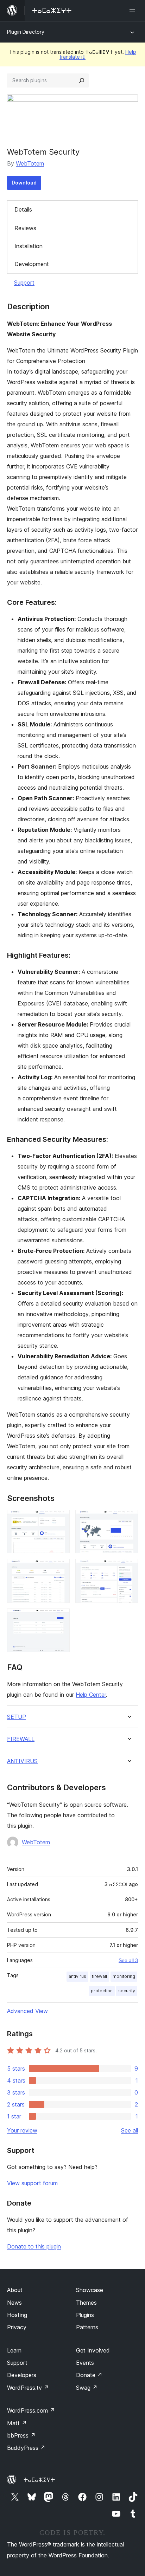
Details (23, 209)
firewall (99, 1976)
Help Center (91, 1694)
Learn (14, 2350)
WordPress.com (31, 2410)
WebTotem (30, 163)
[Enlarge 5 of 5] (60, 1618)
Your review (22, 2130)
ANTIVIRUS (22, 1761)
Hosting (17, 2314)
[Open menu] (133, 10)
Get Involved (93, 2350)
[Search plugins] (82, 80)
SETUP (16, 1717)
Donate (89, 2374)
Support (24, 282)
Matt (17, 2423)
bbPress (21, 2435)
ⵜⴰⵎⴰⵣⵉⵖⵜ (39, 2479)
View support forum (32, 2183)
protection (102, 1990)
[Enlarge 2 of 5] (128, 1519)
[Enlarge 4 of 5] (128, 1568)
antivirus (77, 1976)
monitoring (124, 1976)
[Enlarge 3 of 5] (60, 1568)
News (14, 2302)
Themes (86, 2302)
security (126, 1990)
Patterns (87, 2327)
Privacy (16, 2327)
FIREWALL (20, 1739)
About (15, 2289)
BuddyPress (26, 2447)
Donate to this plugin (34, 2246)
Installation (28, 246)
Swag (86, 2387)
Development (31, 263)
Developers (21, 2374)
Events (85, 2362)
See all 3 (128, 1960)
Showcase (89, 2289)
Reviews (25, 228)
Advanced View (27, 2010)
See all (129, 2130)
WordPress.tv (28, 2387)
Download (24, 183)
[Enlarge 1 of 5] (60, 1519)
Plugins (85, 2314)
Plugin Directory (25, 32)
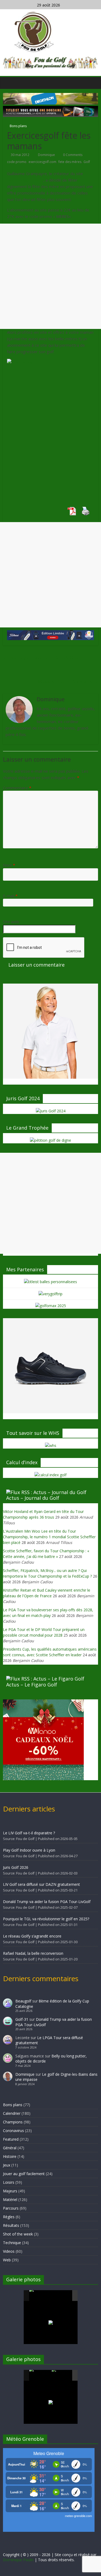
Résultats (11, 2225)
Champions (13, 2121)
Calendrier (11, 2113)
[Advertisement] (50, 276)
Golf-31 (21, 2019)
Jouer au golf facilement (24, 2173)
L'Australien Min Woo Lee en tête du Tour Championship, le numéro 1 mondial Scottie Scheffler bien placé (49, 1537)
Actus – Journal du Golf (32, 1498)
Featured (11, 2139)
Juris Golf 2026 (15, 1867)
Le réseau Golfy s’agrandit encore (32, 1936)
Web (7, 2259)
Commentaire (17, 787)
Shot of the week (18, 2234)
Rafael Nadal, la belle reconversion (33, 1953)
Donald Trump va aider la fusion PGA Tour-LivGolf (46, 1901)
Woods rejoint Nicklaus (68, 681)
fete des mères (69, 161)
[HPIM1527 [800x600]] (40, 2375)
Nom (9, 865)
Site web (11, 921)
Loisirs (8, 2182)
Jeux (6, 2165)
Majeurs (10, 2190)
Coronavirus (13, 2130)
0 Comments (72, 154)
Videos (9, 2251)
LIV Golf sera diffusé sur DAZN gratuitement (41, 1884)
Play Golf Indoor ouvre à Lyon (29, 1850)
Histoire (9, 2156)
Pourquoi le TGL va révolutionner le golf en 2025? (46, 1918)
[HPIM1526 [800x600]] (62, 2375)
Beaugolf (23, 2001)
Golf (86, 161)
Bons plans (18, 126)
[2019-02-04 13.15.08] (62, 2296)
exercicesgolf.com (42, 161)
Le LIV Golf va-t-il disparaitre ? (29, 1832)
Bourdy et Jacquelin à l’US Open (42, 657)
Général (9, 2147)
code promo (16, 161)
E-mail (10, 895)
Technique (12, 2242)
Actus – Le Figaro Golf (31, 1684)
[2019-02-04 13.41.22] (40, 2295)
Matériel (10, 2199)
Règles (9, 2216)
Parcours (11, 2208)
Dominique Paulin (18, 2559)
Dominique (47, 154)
* * *
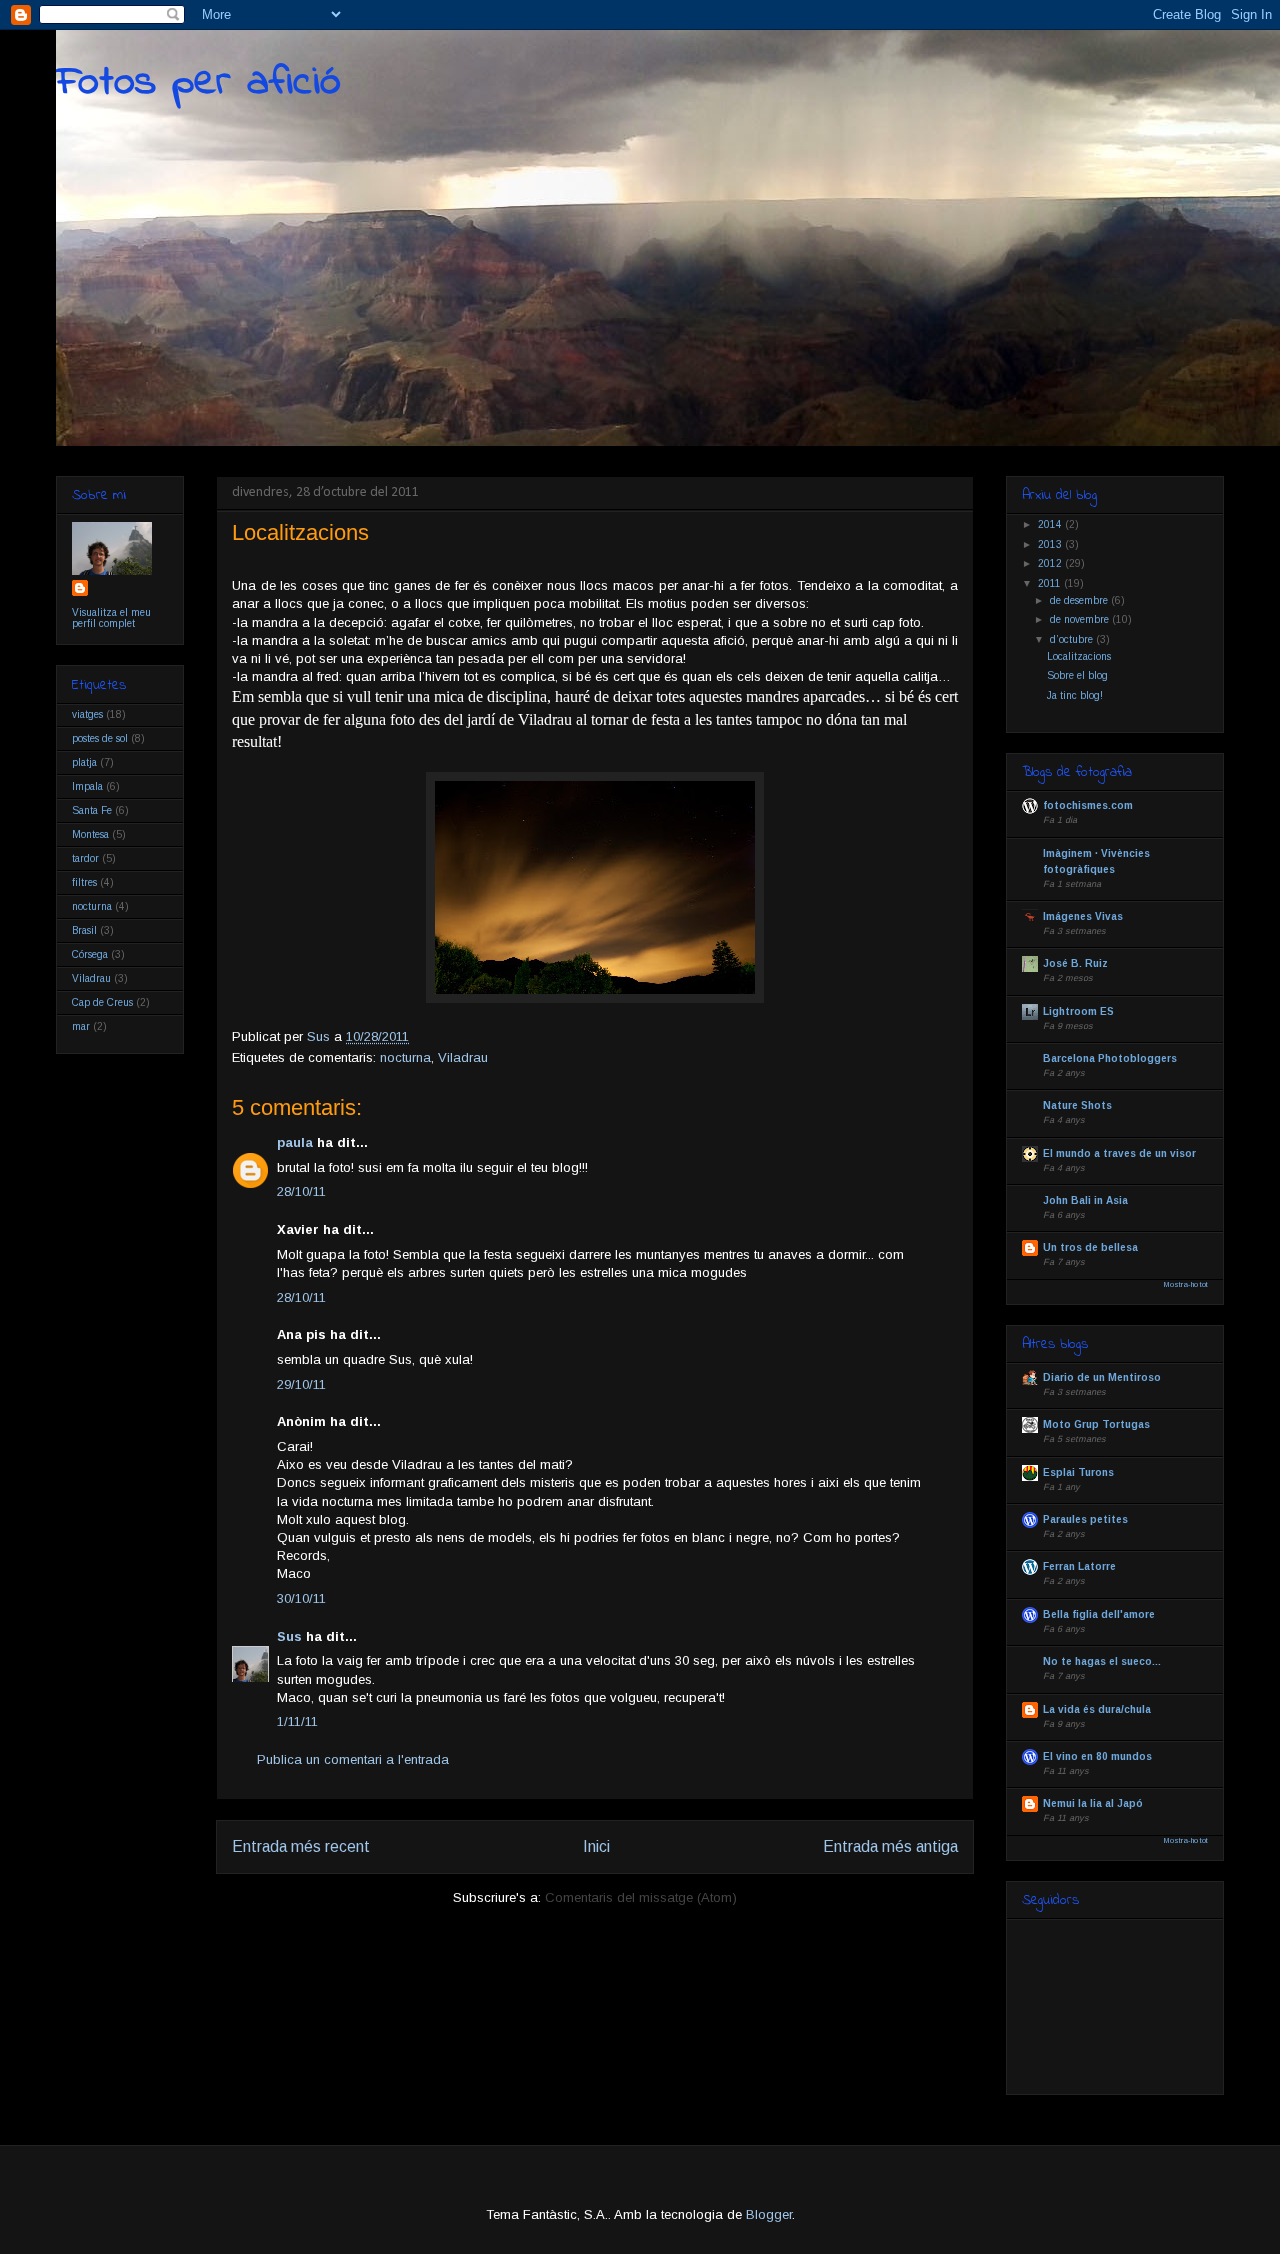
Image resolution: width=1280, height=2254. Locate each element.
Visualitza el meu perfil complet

### [TASK DETAILS]
Look for the string "Tour" in the entries above. Copy every line that has it.

### [SOLVED PROBLEM]
L'Australien Min Woo Lee en tête du Tour Championship, le numéro 1 mondial Scottie Scheffler bien placé (49, 1537)
Donald Trump va aider la fusion PGA Tour-LivGolf (46, 1901)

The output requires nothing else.